◆ TASK PROMPT: Begin at the line of the listing that has "You are a computer-use agent. Image" and stop after the line that has "point(867,174)". Rewrite only those lines, swapping "search text" for "search query" and leaving everything else unchanged.

◆ GIVEN ENTRIES:
******
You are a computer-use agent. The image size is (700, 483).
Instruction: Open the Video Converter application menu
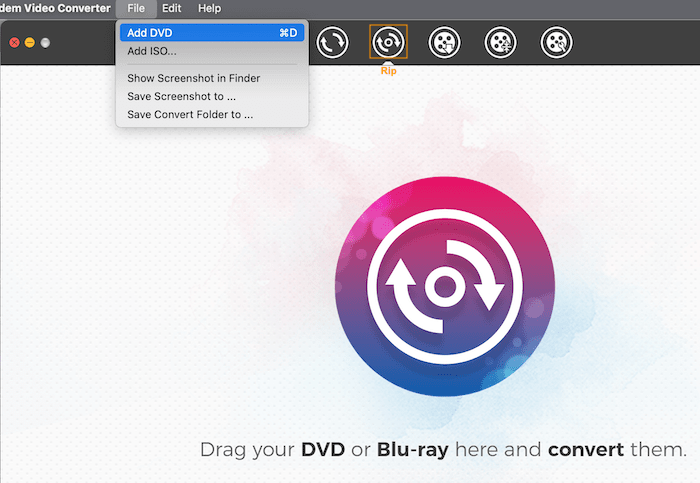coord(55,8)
******
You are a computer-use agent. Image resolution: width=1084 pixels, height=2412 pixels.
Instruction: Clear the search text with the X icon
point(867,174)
******
◆ EXERCISE ANSWER:
You are a computer-use agent. Image resolution: width=1084 pixels, height=2412 pixels.
Instruction: Clear the search query with the X icon
point(867,174)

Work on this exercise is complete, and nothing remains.